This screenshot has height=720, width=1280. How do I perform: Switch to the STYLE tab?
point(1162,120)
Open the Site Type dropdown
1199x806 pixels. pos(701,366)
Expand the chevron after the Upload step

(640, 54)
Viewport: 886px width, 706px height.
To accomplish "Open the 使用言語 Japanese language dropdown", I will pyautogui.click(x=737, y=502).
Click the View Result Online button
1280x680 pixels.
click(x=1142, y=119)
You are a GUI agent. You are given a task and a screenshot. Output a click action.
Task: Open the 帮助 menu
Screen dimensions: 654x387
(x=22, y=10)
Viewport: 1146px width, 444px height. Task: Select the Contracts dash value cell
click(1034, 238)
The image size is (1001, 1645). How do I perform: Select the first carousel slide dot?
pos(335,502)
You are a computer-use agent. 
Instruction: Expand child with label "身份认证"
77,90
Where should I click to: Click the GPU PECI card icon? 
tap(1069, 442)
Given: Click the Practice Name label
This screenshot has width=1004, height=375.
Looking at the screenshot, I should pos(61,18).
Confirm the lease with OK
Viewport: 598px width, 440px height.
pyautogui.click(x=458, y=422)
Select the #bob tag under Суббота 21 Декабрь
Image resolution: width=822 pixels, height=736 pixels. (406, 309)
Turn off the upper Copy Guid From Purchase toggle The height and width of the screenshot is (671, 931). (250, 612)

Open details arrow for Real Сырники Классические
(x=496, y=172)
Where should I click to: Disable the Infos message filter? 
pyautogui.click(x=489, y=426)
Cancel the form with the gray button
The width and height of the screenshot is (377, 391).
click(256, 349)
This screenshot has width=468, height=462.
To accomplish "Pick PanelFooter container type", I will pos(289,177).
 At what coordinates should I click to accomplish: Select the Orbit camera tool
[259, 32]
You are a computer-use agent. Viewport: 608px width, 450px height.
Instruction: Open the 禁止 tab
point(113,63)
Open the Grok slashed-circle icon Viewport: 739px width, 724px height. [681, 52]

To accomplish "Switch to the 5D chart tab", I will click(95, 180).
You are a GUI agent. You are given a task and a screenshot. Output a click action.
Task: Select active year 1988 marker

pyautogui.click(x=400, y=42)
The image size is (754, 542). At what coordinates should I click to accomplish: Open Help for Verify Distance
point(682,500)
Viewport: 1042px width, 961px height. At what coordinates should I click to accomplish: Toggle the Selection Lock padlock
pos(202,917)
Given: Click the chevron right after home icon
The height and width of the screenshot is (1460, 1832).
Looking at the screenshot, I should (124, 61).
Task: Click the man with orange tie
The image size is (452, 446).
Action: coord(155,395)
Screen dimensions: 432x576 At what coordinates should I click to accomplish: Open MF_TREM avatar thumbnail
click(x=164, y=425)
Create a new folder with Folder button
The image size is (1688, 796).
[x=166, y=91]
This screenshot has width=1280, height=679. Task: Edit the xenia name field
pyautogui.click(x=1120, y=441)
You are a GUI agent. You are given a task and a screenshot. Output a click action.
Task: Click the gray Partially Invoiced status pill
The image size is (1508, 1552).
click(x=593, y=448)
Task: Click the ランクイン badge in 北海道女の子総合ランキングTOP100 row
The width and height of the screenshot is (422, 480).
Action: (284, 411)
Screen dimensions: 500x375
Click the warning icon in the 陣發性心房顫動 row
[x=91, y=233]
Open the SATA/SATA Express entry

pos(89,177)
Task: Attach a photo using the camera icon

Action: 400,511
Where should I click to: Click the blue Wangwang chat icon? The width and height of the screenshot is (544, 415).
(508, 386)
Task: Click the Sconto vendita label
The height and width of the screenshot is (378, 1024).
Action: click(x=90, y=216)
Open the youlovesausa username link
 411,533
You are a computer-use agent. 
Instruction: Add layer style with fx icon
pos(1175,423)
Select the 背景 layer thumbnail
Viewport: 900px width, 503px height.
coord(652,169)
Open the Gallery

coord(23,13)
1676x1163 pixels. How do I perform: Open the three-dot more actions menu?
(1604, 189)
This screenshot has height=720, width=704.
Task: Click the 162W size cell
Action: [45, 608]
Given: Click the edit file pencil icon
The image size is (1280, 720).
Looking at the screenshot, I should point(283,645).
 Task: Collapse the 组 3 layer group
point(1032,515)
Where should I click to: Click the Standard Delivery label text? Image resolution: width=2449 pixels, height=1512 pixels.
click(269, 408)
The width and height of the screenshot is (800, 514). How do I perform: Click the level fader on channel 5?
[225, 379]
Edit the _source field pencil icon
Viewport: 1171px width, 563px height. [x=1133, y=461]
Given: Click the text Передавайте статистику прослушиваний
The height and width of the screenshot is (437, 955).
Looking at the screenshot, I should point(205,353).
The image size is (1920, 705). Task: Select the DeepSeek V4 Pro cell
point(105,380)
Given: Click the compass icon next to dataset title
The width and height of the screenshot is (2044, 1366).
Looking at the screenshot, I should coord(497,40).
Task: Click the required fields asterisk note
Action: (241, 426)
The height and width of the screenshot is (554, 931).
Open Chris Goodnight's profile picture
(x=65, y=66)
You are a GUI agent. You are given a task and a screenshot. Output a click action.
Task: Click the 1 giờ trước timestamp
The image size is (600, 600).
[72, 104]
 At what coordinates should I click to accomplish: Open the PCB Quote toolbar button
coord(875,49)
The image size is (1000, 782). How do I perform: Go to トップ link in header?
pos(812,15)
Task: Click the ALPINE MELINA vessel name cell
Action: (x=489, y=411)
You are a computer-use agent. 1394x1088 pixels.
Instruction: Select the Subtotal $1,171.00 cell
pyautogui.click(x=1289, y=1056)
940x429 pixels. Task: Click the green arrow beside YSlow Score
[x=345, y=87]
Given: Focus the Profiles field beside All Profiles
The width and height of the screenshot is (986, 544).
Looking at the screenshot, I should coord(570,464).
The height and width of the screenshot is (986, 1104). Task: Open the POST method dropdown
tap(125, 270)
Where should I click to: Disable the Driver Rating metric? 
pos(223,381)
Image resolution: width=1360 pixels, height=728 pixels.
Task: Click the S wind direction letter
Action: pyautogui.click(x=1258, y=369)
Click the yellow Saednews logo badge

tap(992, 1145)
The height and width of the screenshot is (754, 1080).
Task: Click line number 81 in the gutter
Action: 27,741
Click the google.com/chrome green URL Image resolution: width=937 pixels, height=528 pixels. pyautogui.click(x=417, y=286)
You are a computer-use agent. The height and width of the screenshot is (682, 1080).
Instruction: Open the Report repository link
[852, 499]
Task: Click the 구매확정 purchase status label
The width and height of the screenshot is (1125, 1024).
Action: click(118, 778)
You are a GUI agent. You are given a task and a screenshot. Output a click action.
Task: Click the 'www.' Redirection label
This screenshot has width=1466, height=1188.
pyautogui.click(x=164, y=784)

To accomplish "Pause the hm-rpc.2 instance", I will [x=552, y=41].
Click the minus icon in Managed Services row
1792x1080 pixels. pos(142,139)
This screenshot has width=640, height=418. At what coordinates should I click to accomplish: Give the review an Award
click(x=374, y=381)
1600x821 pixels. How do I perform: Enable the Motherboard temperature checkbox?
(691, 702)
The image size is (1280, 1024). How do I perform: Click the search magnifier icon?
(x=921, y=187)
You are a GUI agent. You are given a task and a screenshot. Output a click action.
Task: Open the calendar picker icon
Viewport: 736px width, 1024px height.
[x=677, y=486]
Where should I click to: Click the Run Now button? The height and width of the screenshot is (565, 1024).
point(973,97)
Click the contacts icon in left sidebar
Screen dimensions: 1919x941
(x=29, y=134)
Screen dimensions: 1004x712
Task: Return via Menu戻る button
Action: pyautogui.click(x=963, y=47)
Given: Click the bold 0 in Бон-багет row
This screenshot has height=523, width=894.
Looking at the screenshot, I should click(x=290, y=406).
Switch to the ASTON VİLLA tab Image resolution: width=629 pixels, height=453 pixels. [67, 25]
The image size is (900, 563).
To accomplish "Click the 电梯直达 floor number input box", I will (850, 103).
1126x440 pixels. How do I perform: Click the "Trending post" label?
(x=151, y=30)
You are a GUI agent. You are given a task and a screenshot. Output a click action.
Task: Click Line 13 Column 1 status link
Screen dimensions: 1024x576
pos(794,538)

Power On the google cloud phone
______________________________
HOW TO COMPLETE THIS TASK: Please give back the records exactly as written, beginning at the first line and including the line that holds "Viewport: 886px width, 706px height." as the last.

SOLUTION TO THE PROBLEM:
This screenshot has height=720, width=1280. How do I perform: Switch to the STYLE tab?
point(1162,120)
Open the Site Type dropdown
1199x806 pixels. pos(701,366)
Expand the chevron after the Upload step

(640, 54)
Viewport: 886px width, 706px height.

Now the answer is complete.